= ЧТО СДЕЛАТЬ A =
Согласуются ли с отрывком о фабричном труде утверждения (i)–(iii)? Для каждого ответьте «да» или «нет» и дословно процитируйте решающие слова отрывка: (i) рабочий день на фабрике длился 16 часов; (ii) дети и подростки трудились в ткацкой мастерской; (iii) летом фабрика продолжала работать.
= ЧТО СДЕЛАТЬ B =
Выведите дословно фрагмент отрывка о фабричном труде от слов «Из заключения Ф.» до слов «уже на Пасху.» включительно.
= ЧТО СДЕЛАТЬ C =
Продолжите отрывок о фабричном труде, начав сразу после его последнего предложения.

Рабочие: четыре мальчика 12–14 лет, 13 подростков (в основном девушек) и семь взрослых работниц, остальные — мужчины. Женщины работали в ткацкой мастерской и в сновальной избе, дети и подростки же на пыльной и шумной трепальной машине очищали волокна от примесей.

«Наружный вид большинства из них мало удовлетворителен: они б. ч. бледные, изнуренные. Резкая разница замечается смотря по тому, долго ли или же недавно рабочий занимается фабричным трудом; …девушки, работающие на фабрике первый год…, имеют ещё свежий и здоровый вид»
Из заключения Ф. Ф. Эрисмана

Как работали

Рабочий день стартовал в 4 утра и завершался в 8 вечера. За эти 16 часов было два перерыва на чай по 30 мин. и часовой обед в полдень. Выходных, кроме церковных праздников (правда, многочисленных) и царских дней — официальных нерабочих дней в дореволюционной России: годовщины коронации, дни рождения, именины императора и членов его семьи — не было. Летом фабрика закрывалась: все работники возвращались домой крестьянствовать на Петров день, а некоторые — уже на Пасху.

= ПЕРЕЧЕНЬ ДАННЫХ =
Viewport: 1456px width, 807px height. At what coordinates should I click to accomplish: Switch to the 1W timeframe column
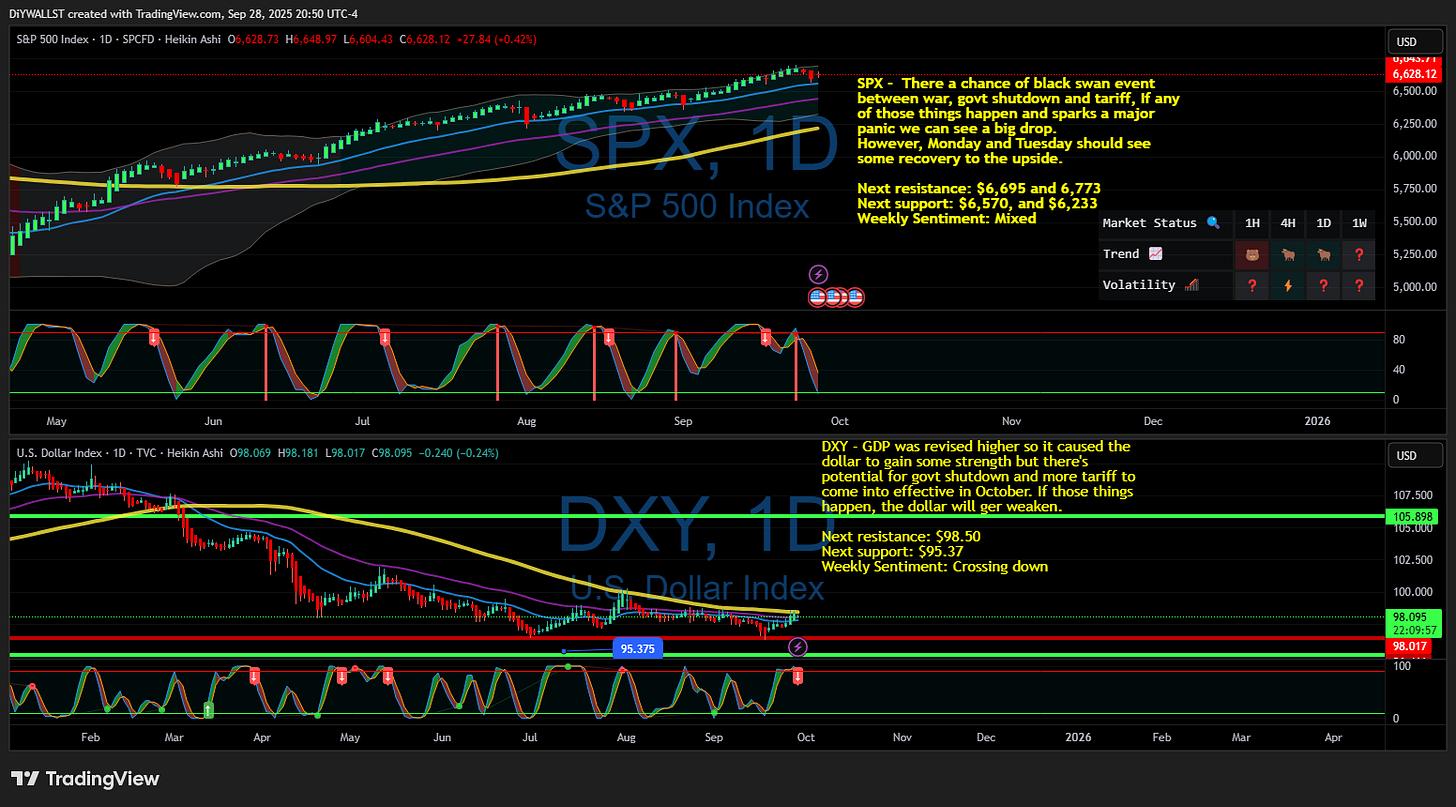pos(1359,223)
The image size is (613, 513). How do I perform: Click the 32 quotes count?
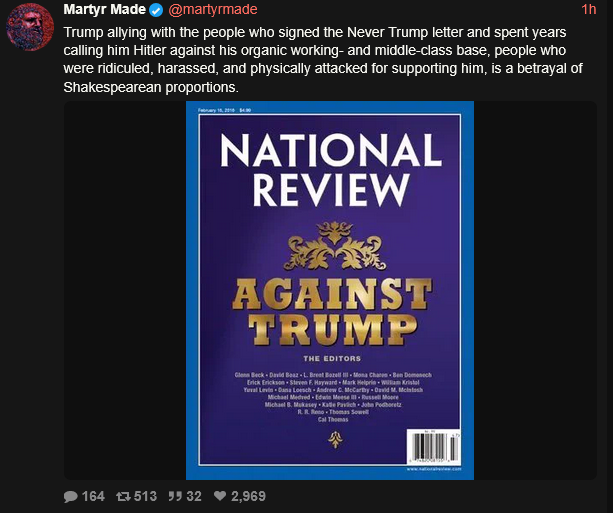[194, 497]
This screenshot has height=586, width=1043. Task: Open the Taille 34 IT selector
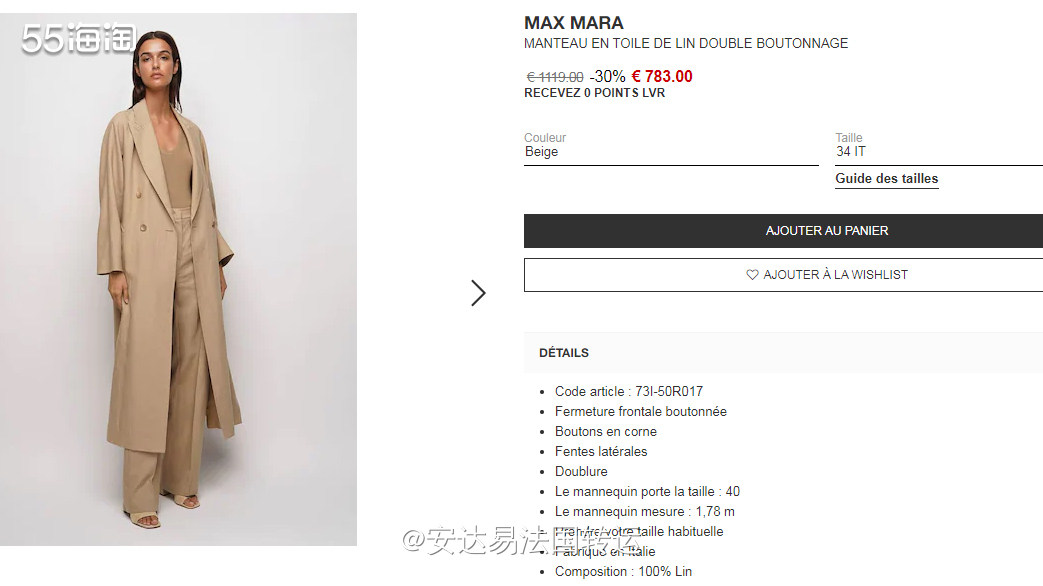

= ОТВЕТ К ЗАДАНИЮ A =
(i) Да: «За эти 16 часов было два перерыва на чай по 30 мин. и часовой обед в полдень».
(ii) Нет: «дети и подростки же на пыльной и шумной трепальной машине очищали волокна от примесей».
(iii) Нет: «Летом фабрика закрывалась».

= ОТВЕТ К ЗАДАНИЮ B =
Из заключения Ф. Ф. Эрисмана

Как работали

Рабочий день стартовал в 4 утра и завершался в 8 вечера. За эти 16 часов было два перерыва на чай по 30 мин. и часовой обед в полдень. Выходных, кроме церковных праздников (правда, многочисленных) и царских дней — официальных нерабочих дней в дореволюционной России: годовщины коронации, дни рождения, именины императора и членов его семьи — не было. Летом фабрика закрывалась: все работники возвращались домой крестьянствовать на Петров день, а некоторые — уже на Пасху.

= ОТВЕТ К ЗАДАНИЮ C =
Ватутинские крестьяне обедали и ночевали дома. Те же, что жили на фабрике, «продовольствовались артелью» (вскладчину). Основную провизию (сахар, чай, крупу и хлеб) брали у хозяина — при расчёте он вычитал с каждого согласно «реестру» (в среднем 1–1,5 руб. в неделю). Спали в артельной избе на двухъярусных нарах, подстелив верхнюю одежду, ткачи — на станках и на полу в своей мастерской. За право пользоваться горячей водой с рабочего вычитали 15 коп. в месяц.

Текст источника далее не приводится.